Programação Janeiro Roxo
As atividades do Janeiro Roxo 2026 ocorrem entre os dias 12 e 31 de janeiro e envolvem, além das ações nas unidades, iniciativas em espaços comunitários, áreas rurais e locais de grande circulação, ampliando o acesso da população à informação e aos serviços de saúde. A unidade Prof.

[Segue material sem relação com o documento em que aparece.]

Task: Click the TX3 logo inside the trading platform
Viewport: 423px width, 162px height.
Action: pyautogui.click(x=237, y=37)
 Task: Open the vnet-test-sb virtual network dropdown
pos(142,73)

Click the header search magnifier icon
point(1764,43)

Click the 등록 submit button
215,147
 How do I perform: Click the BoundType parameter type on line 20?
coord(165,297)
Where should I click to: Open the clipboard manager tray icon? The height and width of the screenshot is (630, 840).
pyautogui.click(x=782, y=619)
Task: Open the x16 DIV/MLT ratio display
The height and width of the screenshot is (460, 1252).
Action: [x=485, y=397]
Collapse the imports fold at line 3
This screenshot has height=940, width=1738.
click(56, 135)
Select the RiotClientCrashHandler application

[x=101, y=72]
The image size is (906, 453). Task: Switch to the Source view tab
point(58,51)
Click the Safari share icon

Isabel Auler (Arso 23 – 207 Sul) foi uma delas, na última quinta-feira, 15, sensibilizou a população com orientações e distribuição de materiais informativos sobre a doença na praça da Arso 22 (205 Sul).
Programação
17 de janeiro | das 8 às 18 horas – USF Bela Vista (com participação das unidades Aureny II, Santa Fé, Santa Bárbara, José Hermes e Morada do Sol) com avaliação de contatos de casos confirmados;
19 de janeiro | a partir das 7h30 – USF Deise de Fátima Araújo de Paula (Arse 13 – 108 Sul) com atividades de educação em saúde sobre a doença;
19 de janeiro | a partir das 8h30 – USF Morada do Sol com atividades de educação em saúde sobre a doença abordando as áreas de enfermagem, odontologia, fisioterapia e nutricional;
19 de janeiro | a partir das 14 horas – USF José Luiz Otaviani (Arno 33 – 307 Norte) com aplicação da escala de estigma na população adscrita;
19, 22, 23, 26 e 29 de janeiro | a partir das 14 horas – USF Arne 54 (508 Norte) com atividades de educação em saúde sobre a doença;
21 de janeiro | a partir das 7 horas – USF Arno 44 (409 Norte) com atividades de educação em saúde sobre a doença e intensificação de consultas;
23 de janeiro | a partir das 12h45 – USF Francisco Júnior (Arso 41 – 403 Sul) com atividades de educação em saúde sobre a doença;
26 de janeiro | a partir das 14 horas – USF José Luiz Otaviani (Arno 33 – 307 Norte) com atividades de educação em saúde sobre a doença;
27 de janeiro | a partir das 7h30 – USF Giancarlo de Montemor Quagliarello (Arno 71 – 603 Norte) com atividades de educação em saúde com roda de conversa e consultas odontológicas;
27 de janeiro | a partir das 9h30 – USF Loiane Moreno Vieira (Arse 24 – 210 Sul) com atividades de educação em saúde; ações psicossociais com profissionais de psicologia e serviço social voltadas à orientação e condução de casos de difícil manejo, com foco no enfrentamento do estigma e do preconceito relacionados à hanseníase e ações de apoio nutricional, com orientações durante o tratamento da hanseníase;
27 de janeiro | a partir das 10 horas – USF Santa Bárbara com atividades de educação em saúde; dinâmicas de mitos e verdades sobre a doença, busca ativa de pacientes e consultas para avaliação darmatoneurológica;
28 de janeiro | a partir das 8 horas – USF Novo Horizonte (Jardim Aureny IV) com atividades de educação em saúde;
28 de janeiro | a partir das 17 horas – USF Sarah Leylâne da Silva Sousa (Arno 61 – 503 Norte) com atividades de educação em saúde na Feira Coberta da Arno 61 com abordagem individual com feirantes e população;
29 de janeiro | a partir das 8 horas – USF Arno 42 (405 Norte) com atividades de educação em saúde com roda de conversa, avaliação de casos e consultas odontológicas;
29 de janeiro | Dia todo – USF Walterly Wagner José Ribeiro Souza (Taquaruçu Grande) com palestras, roda de conversa, avaliação neurológica e atendimento médico e enfermagem;
31 de janeiro | a partir das 8 horas – USF Arne 53 (406 Norte) com visitas domiciliares para conscientização da doença e distribuição de materiais informativos.